Él tuvo que hacer un esfuerzo para no responder una grosería. Pocas personas se atrevían a imponerle normas. Pero Sabine era distinta. Por el momento, acataría sus reglas. Aunque no por mucho tiempo.

–Tú dirás.

–Primero, no puedes gritar cuando estás en mi casa o cerca de Jared. No quiero que lo disgustes.

Jared. Su hijo se llamaba Jared.

–¿Cuál es su nombre completo? –preguntó él, sin poder contener la curiosidad. De pronto, ansiaba saberlo todo sobre su hijo.

–Jared Thomas Hayes.

–¿Por qué Thomas? –quiso saber él, preguntándose si sería una coincidencia.

–Por mi profesor de arte del instituto, el señor Thomas. Ha sido la única persona que me ha animado a pintar. También tú te llamas así, Gavin Thomas, así que me pareció adecuado –contestó ella, antes de proseguir con sus normas–. En segundo lugar, no le digas que eres su padre. Hasta que no esté legalmente confirmado y los dos estemos preparados. No quiero que se preocupe ni se sienta confundido.

–¿Quién cree que es su padre?

–Todavía no ha cumplido dos años. No ha empezado a hacerme preguntas sobre eso.

–Bien –repuso él, aliviado porque su hijo no hubiera notado su ausencia–. Ya está bien de reglas. Quiero ver a Jared.

–De acuerdo –aceptó ella, y abrió la puerta despacio.

Gavin la siguió dentro. Había estado en su apartamento en otras ocasiones, hacía mucho tiempo. Pero, en vez de toparse con una bolsa de pinturas como en otros tiempos, estuvo a punto de pisar una cera azul. Un rápido vistazo le bastó para confirmar que las cosas habían cambiado. En una esquina, había un triciclo con dibujos de superhéroes y, a un lado, una pelota de colores. La televisión estaba encendida, con una serie infantil a todo volumen.

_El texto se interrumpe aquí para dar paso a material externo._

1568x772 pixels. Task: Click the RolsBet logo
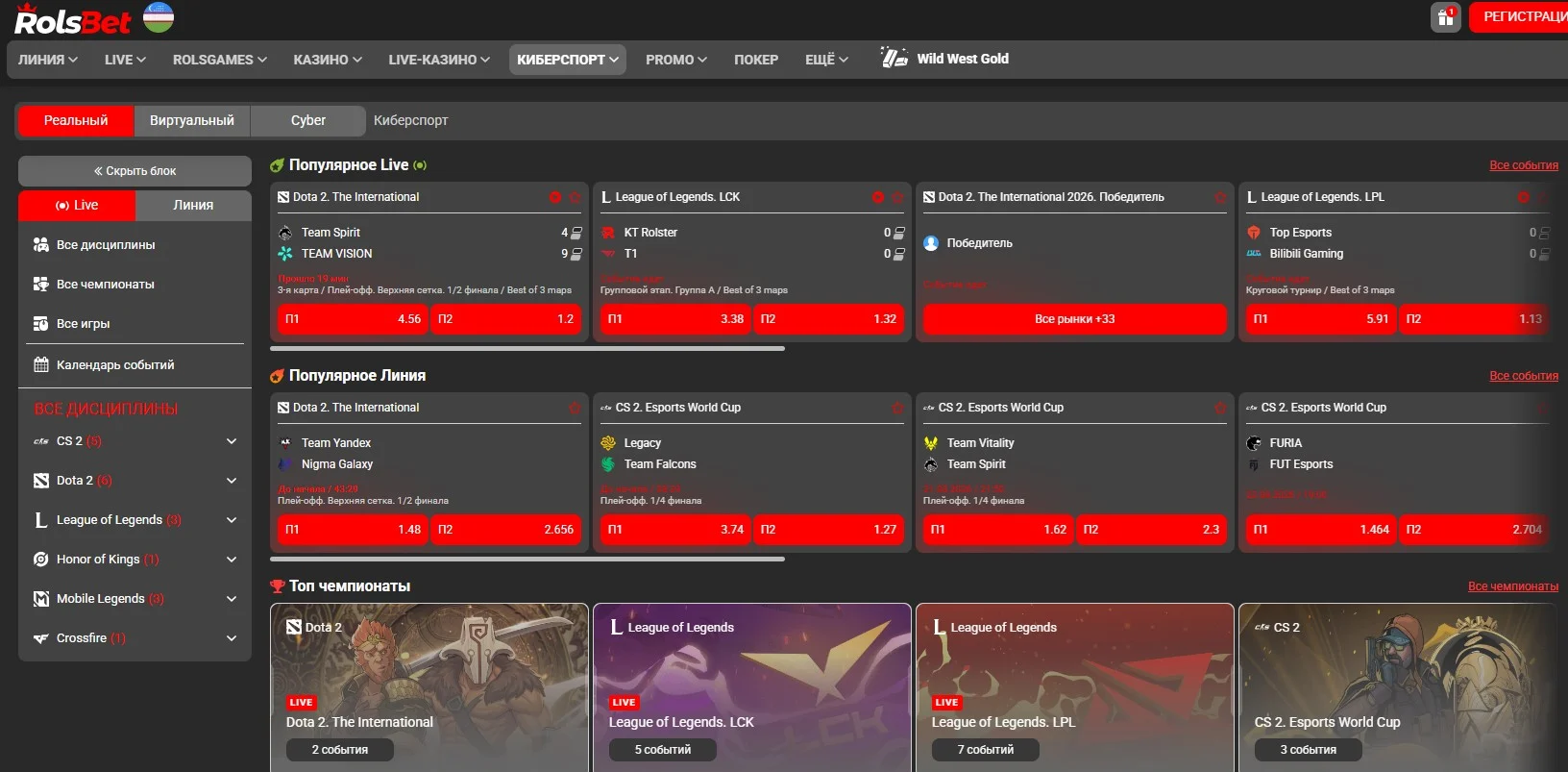(x=73, y=19)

Cuando Sabine se hizo a un lado, Gavin pudo ver al pequeño que había sentado delante del aparato. Ajeno a su presencia, el niño movía la cabeza y canturreaba siguiendo una canción que sonaba en la televisión.

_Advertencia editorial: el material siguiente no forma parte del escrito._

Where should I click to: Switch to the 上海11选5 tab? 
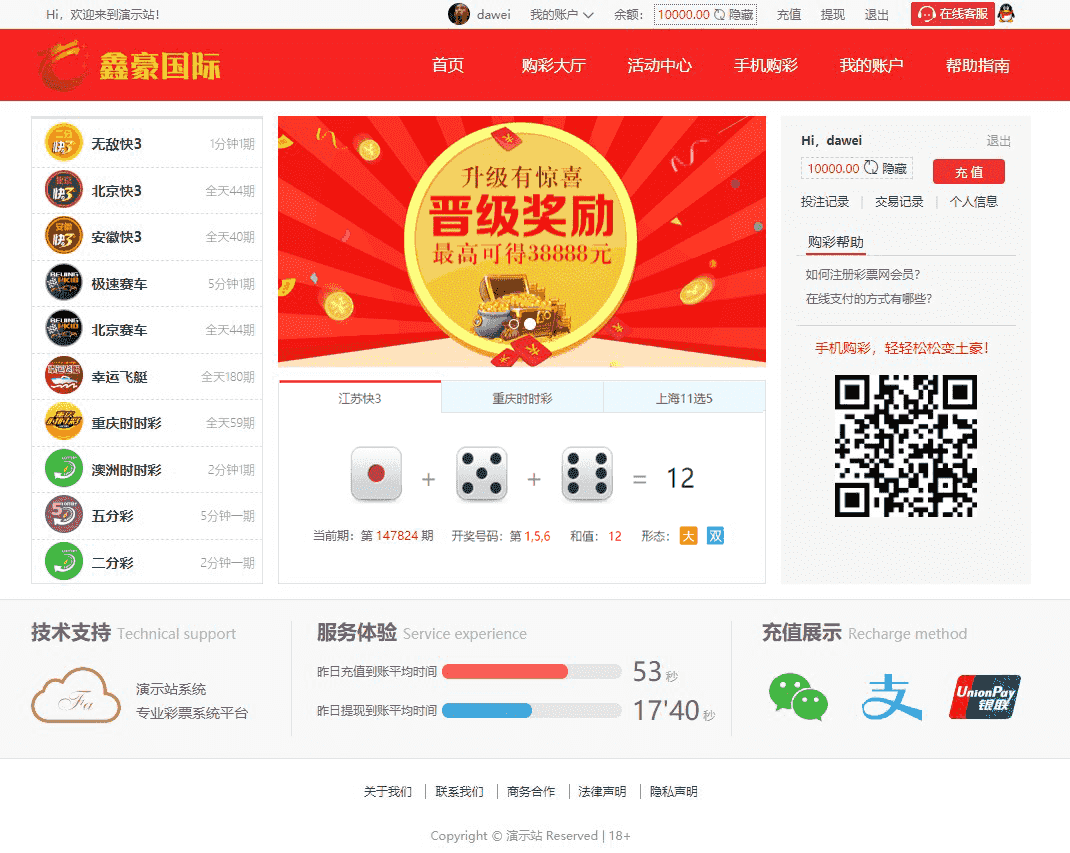click(x=684, y=396)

Gavin tragó saliva, clavado al sitio.

Sabine se acercó a su hijo y se acuclilló a su lado.

–Jared, tenemos visita. Ven a saludar.

El niño se puso de pie y, cuando se volvió, Gavin se quedó sin respiración. Jared era exactamente igual que él de niño. Era como una fotografía suya. Tenía las mejillas sonrosadas manchadas de tomate y unos ojos enormes que lo observaban con curiosidad.

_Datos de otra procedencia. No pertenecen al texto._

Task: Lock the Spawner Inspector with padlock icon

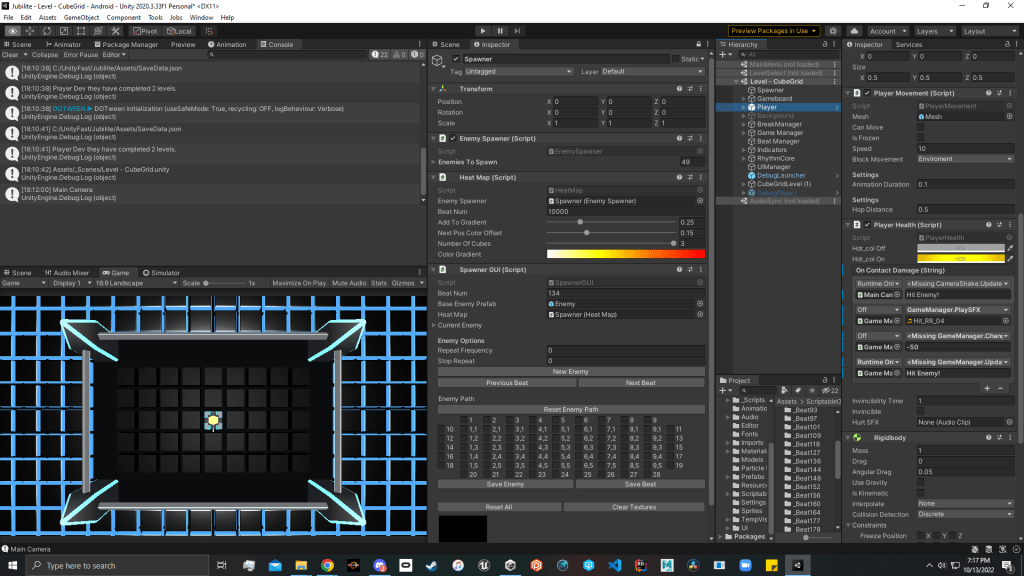Action: coord(699,44)
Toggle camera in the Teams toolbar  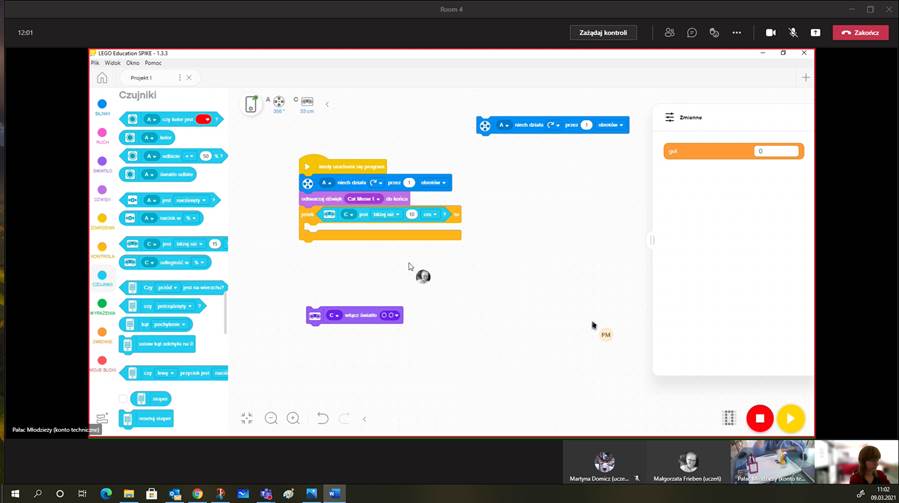770,33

–Hola –saludó Jared con una sonrisa.

Tenso de tanta emoción, Gavin tardó más de lo que hubiera deseado en responder. Estaba delante de su hijo por primera ver.

–Hola, Jared –saludo él y, sin mucha convicción, dio un paso hacia el pequeño y se agachó para ponerse a su altura–. ¿Cómo estás, campeón?

Jared respondió en su idioma, que Gavin no supo descifrar. Solo pudo entender algunas palabras sueltas, como «macarrones», «cole» y «tren». Sin esperar respuesta, el niño tomó su camión favorito del suelo y se lo tendió.

–¡Mi camión!

–Es muy bonito. Gracias –repuso su padre, tomándolo en la mano.

Entonces, alguien llamó a la puerta. Sabine se incorporó.